- Work to complete: Include in the output exactly the lines from the opening of the data through the line containing "The image size is (833, 666).", and nothing more.

- Records to use:
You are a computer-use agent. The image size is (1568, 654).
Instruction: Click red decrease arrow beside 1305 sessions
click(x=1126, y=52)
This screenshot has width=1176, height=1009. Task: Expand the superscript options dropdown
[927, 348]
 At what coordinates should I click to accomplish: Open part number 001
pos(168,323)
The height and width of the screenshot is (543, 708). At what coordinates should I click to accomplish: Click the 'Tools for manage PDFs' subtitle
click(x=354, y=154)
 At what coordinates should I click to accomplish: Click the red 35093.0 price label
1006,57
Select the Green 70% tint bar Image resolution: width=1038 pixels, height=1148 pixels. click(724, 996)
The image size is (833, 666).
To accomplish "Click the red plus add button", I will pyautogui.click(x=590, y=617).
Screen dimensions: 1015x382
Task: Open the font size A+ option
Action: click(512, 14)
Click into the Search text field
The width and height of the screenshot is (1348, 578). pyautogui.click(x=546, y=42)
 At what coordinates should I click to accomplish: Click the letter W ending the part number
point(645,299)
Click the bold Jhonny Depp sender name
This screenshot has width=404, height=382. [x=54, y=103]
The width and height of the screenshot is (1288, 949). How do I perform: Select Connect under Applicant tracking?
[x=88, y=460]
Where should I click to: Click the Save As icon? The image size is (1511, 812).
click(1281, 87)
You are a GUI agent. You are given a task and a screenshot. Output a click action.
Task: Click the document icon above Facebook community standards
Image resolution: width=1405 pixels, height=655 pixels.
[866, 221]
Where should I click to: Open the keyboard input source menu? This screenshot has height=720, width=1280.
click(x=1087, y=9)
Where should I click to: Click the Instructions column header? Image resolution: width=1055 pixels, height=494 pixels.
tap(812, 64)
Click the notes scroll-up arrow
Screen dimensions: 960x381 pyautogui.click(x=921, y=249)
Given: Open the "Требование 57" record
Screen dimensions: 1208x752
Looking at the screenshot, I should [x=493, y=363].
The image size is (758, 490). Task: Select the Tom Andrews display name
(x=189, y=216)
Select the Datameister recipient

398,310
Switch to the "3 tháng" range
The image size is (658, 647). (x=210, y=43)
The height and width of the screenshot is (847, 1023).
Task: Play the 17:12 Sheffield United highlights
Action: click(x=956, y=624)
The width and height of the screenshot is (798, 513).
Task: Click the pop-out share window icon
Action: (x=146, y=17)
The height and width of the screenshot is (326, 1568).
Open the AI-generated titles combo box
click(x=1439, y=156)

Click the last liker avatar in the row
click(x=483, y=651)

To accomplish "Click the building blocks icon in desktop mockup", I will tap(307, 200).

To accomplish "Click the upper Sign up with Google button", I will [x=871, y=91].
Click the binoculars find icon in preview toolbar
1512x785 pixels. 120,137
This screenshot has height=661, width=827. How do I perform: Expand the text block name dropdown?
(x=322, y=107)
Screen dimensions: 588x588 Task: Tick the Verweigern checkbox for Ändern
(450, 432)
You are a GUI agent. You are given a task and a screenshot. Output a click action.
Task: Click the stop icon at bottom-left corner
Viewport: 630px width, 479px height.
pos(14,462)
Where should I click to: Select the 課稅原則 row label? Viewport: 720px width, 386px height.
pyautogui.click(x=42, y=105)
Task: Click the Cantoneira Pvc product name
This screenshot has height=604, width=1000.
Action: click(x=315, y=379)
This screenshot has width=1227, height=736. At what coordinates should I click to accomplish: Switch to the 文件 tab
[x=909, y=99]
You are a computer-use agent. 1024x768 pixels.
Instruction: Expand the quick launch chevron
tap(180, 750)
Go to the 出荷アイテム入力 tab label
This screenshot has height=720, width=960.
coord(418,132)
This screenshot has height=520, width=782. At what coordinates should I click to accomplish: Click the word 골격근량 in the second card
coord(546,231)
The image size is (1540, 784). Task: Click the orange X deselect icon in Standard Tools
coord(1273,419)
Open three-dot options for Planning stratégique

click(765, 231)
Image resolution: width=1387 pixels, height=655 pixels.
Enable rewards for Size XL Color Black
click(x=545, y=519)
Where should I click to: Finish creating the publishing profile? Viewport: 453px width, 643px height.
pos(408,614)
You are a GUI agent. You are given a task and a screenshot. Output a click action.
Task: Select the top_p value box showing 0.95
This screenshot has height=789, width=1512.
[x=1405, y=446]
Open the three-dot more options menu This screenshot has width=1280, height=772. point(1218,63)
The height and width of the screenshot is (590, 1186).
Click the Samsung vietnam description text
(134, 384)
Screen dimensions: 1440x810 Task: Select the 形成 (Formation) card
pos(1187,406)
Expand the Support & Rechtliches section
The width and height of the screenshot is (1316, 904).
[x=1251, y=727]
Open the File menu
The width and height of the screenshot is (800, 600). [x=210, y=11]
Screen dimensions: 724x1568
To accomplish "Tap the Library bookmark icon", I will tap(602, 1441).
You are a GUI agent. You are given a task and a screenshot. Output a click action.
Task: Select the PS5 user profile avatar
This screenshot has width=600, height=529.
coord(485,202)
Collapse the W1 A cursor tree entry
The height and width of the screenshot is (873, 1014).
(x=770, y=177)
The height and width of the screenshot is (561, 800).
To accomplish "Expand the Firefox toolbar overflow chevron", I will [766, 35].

- Written solution:
You are a computer-use agent. The image size is (1568, 654).
Instruction: Click red decrease arrow beside 1305 sessions
click(x=1126, y=52)
This screenshot has width=1176, height=1009. Task: Expand the superscript options dropdown
[927, 348]
 At what coordinates should I click to accomplish: Open part number 001
pos(168,323)
The height and width of the screenshot is (543, 708). At what coordinates should I click to accomplish: Click the 'Tools for manage PDFs' subtitle
click(x=354, y=154)
 At what coordinates should I click to accomplish: Click the red 35093.0 price label
1006,57
Select the Green 70% tint bar Image resolution: width=1038 pixels, height=1148 pixels. click(724, 996)
The image size is (833, 666).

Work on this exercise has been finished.